Jetzt weiss ich immer noch nicht woher du behauptest das ein Antrieb einer Maschine NUR von einem Meisterbetrieb angebaut werden darf ???

Ist mir jetzt aber auch egal. Wir haben durch diese Dummschwätzerei den schönen Tread von Thorsten zerstört.


----------



## diabolo150973 (22 Mai 2010)

Vielleicht kann man den ganzen Murks, bis auf #1, hier wegschmeißen und wir fangen das Thema noch einmal (vernünftig) von vorne an. Es sind sicherlich mehrere im Forum unterwegs, die sich schon mal darüber Gedanken gemacht haben "ihr eigener Chef" zu sein.


----------



## Lipperlandstern (22 Mai 2010)

diabolo150973 schrieb:


> Vielleicht kann man den ganzen Murks, bis auf #1, hier wegschmeißen und wir fangen das Thema noch einmal (vernünftig) von vorne an. Es sind sicherlich mehrere im Forum unterwegs, die sich schon mal darüber Gedanken gemacht haben "ihr eigener Chef" zu sein.



Gute Idee.... aber das Problem war ja das gleich in #2 der Murks anfing und dadurch die Verunsicherung losging. Die Frage nach den Versicherungen wurde auch noch nicht beantwortet.

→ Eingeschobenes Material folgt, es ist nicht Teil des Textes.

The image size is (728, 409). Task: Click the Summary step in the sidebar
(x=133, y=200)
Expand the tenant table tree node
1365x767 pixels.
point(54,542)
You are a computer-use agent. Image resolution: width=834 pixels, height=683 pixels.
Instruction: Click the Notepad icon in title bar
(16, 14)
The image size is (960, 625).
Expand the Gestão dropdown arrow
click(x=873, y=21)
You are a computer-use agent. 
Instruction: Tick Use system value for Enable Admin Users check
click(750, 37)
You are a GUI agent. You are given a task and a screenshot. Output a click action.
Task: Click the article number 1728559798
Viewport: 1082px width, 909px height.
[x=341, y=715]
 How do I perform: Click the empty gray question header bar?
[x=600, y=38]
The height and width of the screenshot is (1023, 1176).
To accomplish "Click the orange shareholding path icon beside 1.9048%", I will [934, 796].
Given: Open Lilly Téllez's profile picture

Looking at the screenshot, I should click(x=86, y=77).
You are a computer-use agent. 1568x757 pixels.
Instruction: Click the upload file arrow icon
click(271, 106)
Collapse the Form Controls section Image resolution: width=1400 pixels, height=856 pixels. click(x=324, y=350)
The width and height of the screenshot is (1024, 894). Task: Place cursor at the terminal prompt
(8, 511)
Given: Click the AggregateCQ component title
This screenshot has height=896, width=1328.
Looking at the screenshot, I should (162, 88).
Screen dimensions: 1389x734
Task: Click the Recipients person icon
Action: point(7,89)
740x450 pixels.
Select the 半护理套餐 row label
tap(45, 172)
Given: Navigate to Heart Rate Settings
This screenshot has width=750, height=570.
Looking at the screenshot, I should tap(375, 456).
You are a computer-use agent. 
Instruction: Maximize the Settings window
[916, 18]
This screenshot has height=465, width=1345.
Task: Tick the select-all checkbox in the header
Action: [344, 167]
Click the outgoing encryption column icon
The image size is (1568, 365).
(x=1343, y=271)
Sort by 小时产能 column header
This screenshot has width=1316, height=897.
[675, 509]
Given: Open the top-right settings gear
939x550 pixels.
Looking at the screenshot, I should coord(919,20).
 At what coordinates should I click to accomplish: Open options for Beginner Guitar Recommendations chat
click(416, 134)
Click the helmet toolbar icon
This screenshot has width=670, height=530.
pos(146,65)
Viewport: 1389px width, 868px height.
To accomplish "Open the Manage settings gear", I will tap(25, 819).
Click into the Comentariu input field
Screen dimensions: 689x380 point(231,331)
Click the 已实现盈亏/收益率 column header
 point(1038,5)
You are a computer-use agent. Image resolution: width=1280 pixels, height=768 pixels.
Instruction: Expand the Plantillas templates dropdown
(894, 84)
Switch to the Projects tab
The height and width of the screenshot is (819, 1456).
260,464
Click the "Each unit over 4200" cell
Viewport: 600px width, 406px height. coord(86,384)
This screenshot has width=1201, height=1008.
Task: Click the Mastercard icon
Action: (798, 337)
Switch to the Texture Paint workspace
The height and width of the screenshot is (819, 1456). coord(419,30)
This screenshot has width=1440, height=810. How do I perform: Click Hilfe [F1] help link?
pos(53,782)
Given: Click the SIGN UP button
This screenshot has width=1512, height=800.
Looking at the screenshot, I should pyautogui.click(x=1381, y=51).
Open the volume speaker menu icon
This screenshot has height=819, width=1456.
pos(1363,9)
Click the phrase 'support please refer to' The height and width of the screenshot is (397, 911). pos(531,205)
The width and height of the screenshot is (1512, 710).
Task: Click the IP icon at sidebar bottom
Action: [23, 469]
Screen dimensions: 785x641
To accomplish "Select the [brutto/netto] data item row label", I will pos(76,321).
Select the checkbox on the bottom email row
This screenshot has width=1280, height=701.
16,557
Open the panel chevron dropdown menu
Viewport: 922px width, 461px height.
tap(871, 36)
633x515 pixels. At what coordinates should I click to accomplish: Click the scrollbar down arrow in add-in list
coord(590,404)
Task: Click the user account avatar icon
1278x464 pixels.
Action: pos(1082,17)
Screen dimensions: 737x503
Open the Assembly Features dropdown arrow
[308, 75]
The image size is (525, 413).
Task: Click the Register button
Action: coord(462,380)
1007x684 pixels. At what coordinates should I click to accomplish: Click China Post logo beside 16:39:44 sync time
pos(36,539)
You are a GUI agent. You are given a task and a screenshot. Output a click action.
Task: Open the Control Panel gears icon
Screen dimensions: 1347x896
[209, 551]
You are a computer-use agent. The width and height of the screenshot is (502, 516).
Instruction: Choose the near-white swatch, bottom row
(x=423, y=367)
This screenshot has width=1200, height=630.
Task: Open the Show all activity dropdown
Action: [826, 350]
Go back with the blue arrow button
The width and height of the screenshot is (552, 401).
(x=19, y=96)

Ich empfehle auf jeden Fall eine Betriebshaftpflicht, eine Berufsunfähigkeitsversicherung und vielleicht noch eine Unfallversicherung


----------



## torstenh (22 Mai 2010)

Danke euch! Gute Idee! ja genau das denke ich auch das einige darüber nachdenken aber eben die Risiken nicht kennen und den finanziellen Rahmen. Ich denke es ist erst mal egal ob man was darf oder nicht. Wichtig ist wenn man was nicht darf muss man jemanden kennen der es darf.


Let`s start again!


Grüße,
Torsten

*vde*  *ROFL*


----------



## MajorutyOfOne (22 Mai 2010)

Wenn keine Eintragung in der Handwerkerrolle erfolgt , darf man nicht 
am Niederspannungsnetz des örtlichen EVUs rumschrauben oder Anträge auf den Anschluss an selbiges nicht ausfüllen bzw. an den Zähleranlagen sich betätigen. 
Ein ehemaliger Arbeitskollege von mir ist auch selbständig mit Softwareentwicklung, darf aber nach eigener Aussage keine Schaltschränke bauen bzw. anschliessen und in Betrieb nehmen. Inwieweit das stimmt kann ich leider nicht beurteilen.


----------



## torstenh (22 Mai 2010)

.....ja das kann sein, aber darum geht es nicht. Es geht darum das sich nicht jeder einen Steuerungsprogrammierer in seine Firma holen kann weil er mal einen Auftrag hat. Ebenso ist es so das man nur eine Dienstleistung erbringt. Als Freiberufler verkauft man sein Wissen und Können an andere Firmen welche sich keinen Softwerker einstellen wollen, können oder müssen. Der Vergleich zu einem Handwerksbetrieb hinkt da ein wenig da es damit recht wenig zu tun hat.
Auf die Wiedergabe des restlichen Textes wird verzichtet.